PROPOSALS to hold dangerous paedophiles in mental hospitals after their release from prison are ''social engineering'' similar to what was done in the former Soviet Union, a leading forensic psychiatrist said yesterday.

Home Office Ministers have said they are considering changing the Mental Health Act to allow sex offenders who have served their prison sentences to be held in psychiatric units.

The move follows widespread public outrage over the release from prison of child killers Robert Oliver and Sidney Cooke. Both helped kill teenage runaway Jason Swift during a homosexual orgy, and both have been judged likely to offend again.

They have been assessed as having ''personality disorders'' but secure mental hospitals have refused to take them. But consultant forensic psychiatrist Dr Chris Jones said hospitals were no place for untreatable paedophiles.

''They're not ill just because they happened to offend against children. If people who have committed these offences have a treatable mental disorder, then by all means let's have them in hospital and let's treat their disorder.

''But it's the sweeping assertion that all these people should be sent to hospital that worries me. Holding them in hospital if we can't do anything for them doesn't do them any good and doesn't do the hospital any good.

''To say here's someone who commits offences, let's send them to hospital, let's get them out of the way, that's what happened in the Soviet Union to people who were unacceptable to society. There the offences were political, but there are parallels. That's not what hospitals should be about.''

The criminal justice system should deal with such people, not the health service, he claimed.

Dr Jones, currently working for the North Wales Forensic Psychiatric Service, has worked at Ashworth Special Hospital on Merseyside.

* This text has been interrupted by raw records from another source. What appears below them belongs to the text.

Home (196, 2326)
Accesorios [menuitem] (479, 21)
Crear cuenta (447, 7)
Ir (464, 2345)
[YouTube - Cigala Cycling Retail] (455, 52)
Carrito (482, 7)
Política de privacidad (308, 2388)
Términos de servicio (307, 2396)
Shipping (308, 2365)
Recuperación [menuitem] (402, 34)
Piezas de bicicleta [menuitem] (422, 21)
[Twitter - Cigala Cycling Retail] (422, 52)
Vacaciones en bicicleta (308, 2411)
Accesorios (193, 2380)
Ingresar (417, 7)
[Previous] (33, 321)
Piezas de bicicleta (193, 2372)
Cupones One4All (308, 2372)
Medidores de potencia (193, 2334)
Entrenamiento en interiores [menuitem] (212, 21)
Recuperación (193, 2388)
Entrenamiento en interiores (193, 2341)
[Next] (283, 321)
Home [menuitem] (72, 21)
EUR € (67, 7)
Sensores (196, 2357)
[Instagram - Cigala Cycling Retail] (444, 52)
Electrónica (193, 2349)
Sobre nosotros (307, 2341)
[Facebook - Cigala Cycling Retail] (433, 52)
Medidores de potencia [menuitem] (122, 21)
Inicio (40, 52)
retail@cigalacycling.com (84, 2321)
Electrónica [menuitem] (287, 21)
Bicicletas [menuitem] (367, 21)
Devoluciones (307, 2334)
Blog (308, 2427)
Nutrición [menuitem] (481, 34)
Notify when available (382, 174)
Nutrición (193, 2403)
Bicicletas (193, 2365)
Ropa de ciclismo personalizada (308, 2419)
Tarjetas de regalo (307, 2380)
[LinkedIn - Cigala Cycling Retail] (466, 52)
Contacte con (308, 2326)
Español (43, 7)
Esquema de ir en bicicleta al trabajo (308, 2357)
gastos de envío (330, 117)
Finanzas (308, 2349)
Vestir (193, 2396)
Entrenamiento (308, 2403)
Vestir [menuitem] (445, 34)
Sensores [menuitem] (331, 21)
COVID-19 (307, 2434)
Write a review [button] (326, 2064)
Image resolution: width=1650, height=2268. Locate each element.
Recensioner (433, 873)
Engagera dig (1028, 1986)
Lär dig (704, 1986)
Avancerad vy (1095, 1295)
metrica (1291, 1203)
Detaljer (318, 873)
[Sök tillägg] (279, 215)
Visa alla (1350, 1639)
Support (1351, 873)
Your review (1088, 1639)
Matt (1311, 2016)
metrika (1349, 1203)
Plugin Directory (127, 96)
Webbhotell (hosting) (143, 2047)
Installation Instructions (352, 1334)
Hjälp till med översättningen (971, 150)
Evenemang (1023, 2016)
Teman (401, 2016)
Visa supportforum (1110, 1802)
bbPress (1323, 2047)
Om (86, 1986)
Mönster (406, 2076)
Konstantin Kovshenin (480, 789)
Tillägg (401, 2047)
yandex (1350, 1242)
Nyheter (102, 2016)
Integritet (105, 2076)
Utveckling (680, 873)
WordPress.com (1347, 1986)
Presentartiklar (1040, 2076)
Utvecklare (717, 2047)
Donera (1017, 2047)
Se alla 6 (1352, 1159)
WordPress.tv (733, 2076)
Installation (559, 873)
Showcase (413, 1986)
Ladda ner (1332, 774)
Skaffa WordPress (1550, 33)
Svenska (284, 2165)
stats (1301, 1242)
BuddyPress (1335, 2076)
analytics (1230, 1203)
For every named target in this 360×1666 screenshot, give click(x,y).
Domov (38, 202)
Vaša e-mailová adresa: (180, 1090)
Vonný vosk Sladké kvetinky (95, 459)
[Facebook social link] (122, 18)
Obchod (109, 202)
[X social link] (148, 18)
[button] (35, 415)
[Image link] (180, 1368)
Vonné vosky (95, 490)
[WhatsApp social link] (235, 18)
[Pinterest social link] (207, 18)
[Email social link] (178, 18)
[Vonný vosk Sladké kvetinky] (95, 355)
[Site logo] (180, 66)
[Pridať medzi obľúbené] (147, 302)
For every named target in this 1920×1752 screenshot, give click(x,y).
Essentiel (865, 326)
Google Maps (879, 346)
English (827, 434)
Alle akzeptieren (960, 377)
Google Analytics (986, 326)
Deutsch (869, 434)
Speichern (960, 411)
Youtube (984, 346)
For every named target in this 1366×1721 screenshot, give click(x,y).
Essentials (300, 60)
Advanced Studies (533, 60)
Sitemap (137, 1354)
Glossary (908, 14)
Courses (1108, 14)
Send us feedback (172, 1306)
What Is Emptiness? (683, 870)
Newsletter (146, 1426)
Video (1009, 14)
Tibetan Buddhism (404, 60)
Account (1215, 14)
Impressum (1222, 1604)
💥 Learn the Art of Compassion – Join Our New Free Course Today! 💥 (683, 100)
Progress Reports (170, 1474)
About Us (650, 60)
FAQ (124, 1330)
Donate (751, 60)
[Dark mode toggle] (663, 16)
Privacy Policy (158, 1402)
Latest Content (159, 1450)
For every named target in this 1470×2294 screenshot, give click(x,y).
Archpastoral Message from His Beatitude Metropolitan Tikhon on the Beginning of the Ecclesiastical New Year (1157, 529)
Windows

Doctors from Rampton and Broadmoor special hospitals interviewed Oliver while he was in protective police custody after his release from jail. They judged him to be a ''sexual deviant with a personality disorder'' but that did not allow him to be detained under the Mental Health Act.

The Act specifically excludes sexual deviants from detention under its powers.

Oliver and Cooke were released at the end of their sentences for manslaughter and are not subject to any compulsory supervision.

Oliver is currently a voluntary patient at a medium secure mental unit in Buckinghamshire and Cooke is being held at an unnamed West Country police station for his own protection.

Ministers are also considering ''indeterminate sentences'' for paedophiles which would allow sex offenders still considered a risk to be held in jail after the end of the term laid down by the trial judge. But such powers if introduced would not apply to Oliver or Cooke or anyone currently in jail.